== What to work on ==
Please write out exactly the lines of the data below from the line holding "Viewport: 580px width, 580px height." through the line holding "Task: Open a new browser tab", and leave out the rest.

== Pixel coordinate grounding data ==
--- START ---

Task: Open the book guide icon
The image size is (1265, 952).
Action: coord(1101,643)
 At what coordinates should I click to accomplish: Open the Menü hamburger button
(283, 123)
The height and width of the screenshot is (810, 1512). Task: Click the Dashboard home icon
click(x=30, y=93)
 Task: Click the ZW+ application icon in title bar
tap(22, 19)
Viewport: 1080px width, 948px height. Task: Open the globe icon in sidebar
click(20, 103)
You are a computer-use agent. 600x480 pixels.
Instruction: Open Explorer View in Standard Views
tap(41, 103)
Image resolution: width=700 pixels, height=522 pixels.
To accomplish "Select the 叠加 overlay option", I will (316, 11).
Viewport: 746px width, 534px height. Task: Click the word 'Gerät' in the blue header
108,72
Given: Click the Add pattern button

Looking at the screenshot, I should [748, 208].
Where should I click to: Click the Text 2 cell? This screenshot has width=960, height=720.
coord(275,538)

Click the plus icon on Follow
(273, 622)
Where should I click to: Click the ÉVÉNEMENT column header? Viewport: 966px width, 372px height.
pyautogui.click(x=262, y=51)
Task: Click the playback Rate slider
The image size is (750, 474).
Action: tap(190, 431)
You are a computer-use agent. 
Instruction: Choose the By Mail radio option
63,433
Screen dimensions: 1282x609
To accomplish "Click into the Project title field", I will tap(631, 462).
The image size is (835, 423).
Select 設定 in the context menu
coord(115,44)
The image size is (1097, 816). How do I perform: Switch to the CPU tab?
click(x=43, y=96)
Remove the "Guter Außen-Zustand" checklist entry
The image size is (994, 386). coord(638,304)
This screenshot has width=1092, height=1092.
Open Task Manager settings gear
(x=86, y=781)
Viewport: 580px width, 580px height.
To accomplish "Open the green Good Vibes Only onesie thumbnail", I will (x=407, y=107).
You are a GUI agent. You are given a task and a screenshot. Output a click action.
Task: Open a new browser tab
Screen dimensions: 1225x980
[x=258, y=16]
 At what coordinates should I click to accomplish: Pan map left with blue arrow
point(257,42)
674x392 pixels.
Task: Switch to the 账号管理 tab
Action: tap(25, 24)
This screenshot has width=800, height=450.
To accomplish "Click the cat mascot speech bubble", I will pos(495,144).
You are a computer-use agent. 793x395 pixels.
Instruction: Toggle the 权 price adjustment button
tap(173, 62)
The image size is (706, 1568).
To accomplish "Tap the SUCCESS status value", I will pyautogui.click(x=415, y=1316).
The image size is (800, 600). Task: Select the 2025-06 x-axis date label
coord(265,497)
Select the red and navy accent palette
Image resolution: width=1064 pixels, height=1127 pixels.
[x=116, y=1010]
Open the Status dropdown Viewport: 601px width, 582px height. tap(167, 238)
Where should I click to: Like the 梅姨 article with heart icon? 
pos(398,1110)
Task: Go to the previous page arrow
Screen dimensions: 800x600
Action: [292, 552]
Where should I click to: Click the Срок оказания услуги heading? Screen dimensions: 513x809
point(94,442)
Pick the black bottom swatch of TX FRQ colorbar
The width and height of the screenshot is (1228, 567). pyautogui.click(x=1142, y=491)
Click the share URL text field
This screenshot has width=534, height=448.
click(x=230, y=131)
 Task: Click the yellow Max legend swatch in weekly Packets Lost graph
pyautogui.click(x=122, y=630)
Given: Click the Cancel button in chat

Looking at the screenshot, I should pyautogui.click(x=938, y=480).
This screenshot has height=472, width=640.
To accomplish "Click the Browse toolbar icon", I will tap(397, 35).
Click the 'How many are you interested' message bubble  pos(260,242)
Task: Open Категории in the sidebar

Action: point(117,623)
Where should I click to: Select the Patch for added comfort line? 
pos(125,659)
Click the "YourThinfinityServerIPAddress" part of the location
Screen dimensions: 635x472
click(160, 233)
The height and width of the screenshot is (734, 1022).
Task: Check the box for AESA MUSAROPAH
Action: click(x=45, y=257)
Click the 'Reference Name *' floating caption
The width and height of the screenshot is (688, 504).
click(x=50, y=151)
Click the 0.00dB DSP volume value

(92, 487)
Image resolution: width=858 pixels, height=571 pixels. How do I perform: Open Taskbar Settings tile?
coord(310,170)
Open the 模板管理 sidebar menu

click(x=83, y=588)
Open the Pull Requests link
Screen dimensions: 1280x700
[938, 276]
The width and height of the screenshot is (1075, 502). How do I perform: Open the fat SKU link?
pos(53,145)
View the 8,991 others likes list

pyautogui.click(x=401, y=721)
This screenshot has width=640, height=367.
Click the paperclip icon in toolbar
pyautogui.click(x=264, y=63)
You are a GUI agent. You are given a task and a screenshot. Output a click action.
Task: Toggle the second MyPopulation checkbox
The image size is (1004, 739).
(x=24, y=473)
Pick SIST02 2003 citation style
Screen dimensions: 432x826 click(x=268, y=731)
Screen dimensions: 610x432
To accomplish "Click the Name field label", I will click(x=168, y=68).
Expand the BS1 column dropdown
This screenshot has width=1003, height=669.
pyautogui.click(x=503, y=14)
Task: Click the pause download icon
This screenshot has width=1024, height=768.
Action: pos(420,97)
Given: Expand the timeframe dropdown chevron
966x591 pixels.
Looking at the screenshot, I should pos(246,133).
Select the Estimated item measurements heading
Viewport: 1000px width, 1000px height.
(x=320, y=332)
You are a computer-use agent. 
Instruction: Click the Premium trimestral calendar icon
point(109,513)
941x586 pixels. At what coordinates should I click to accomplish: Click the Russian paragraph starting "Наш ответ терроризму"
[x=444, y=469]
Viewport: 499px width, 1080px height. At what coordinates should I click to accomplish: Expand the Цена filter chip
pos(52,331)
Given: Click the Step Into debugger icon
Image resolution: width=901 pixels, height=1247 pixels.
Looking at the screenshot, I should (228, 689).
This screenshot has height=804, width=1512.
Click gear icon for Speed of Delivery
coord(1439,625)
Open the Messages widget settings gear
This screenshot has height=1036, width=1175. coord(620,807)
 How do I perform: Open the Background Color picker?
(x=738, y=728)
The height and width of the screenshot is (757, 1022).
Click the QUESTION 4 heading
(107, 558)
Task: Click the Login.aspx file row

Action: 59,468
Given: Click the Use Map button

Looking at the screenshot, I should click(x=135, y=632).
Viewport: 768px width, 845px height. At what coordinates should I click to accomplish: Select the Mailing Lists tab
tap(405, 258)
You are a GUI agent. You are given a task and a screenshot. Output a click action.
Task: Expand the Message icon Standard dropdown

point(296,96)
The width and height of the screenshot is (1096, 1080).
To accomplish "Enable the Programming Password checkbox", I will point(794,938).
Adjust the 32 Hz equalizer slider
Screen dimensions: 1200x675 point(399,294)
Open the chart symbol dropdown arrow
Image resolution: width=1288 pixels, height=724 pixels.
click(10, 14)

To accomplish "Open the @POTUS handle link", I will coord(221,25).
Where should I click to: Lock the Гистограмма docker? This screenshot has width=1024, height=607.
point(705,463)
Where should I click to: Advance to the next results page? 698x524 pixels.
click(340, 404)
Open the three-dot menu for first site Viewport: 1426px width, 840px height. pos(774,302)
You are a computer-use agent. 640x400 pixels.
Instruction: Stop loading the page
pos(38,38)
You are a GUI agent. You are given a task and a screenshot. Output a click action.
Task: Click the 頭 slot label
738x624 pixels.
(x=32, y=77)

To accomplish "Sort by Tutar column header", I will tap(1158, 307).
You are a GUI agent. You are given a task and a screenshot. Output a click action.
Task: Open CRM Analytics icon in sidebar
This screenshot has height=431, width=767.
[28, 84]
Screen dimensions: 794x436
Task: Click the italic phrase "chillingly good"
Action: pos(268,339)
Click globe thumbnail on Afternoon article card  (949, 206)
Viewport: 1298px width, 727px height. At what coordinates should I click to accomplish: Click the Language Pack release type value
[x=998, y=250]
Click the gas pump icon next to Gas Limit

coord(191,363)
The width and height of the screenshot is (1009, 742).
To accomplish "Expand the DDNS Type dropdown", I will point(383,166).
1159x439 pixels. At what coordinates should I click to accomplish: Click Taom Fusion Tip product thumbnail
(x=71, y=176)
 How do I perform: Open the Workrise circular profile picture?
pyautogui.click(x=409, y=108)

--- END ---

== Answer space ==
Viewport: 580px width, 580px height.
To accomplish "Open the green Good Vibes Only onesie thumbnail", I will (x=407, y=107).
You are a GUI agent. You are given a task and a screenshot. Output a click action.
Task: Open a new browser tab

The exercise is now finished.